Due to the introduction of donkeys, goats, and feral cats, the yellow land iguanas fight to maintain their population. Our naturalist pointed out barren trunks of the cacti and commented on the shrinking numbers of land iguanas. After finding several burrows, we finally found our first yellow land iguana, with a striking crest that would impress the females. Hiking along the trail, we discovered about ten land iguanas, a decrease from the twenty or so observed by naturalists on previous visits. The impact of introducing non-native species to this area was apparent, but we can impart this knowledge to others to do our part in re-establishing this magnificent species.
The marine iguanas have not been impacted as hard on this island, and they really put on a show for us, showing us their Godzilla-like qualities—one even glided into the water and swam toward our zodiac!
We returned back to the ship around 10:00 and quickly changed into our snorkel gear. The more adventurous of us went to an area called Guy Fawkes Islets, where we had the opportunity to observe many varieties of fish, various invertebrates, and a sea lion! The water was much more pleasant than in previous days, though in some areas the water was quite choppy. Instead of going deep water snorkeling, a second option was to go to a white sand beach to swim and snorkel. It was a gorgeous day for both options, so all returned satisfied.
For lunch today we ate typical Ecuadorian fare for lunch.
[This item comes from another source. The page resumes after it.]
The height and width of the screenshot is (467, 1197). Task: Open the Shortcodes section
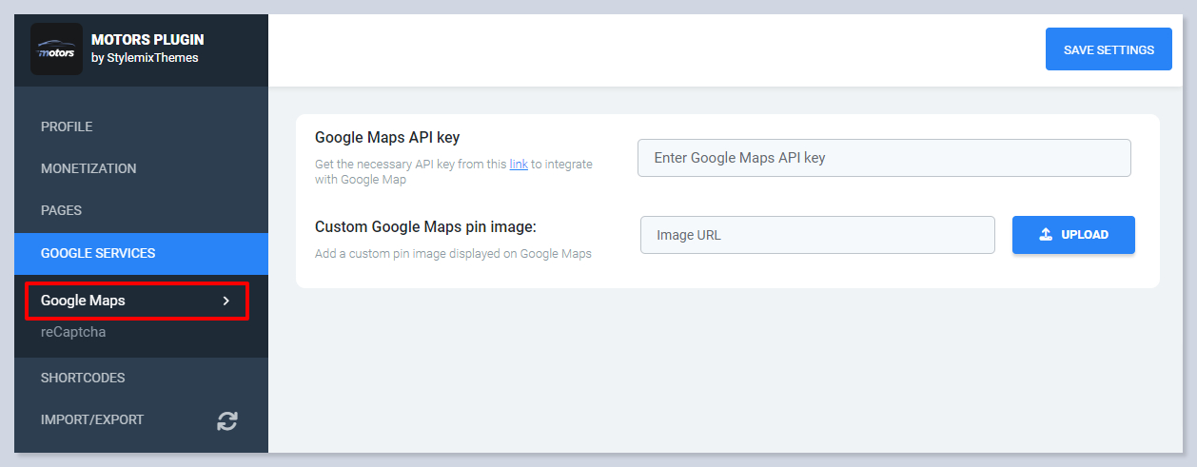tap(83, 378)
It was delicious! The afternoon was much more relaxed than usual and included some down time. Socrates, one of the naturalists, gave a presentation on Darwin in the lounge followed by the documentary “What Darwin Never Saw.” In the evening, we circumnavigated Daphne Major Islet. This was perfect timing—today’s documentary discussed Peter and Rosemary Grant, who made this islet famous for tagging all of its finches over a 20-year period.
As the sun set, we gathered on the foredeck to observe Daphne Major. Wine tasting and good conversation were perfect additions to the evening. Afterwards, naturalists Aura and Gaby gave presentations about the island followed by dinner. Tomorrow we explore Bartolomé and Sombrero Chino—it should be another exciting day in the Galapagos!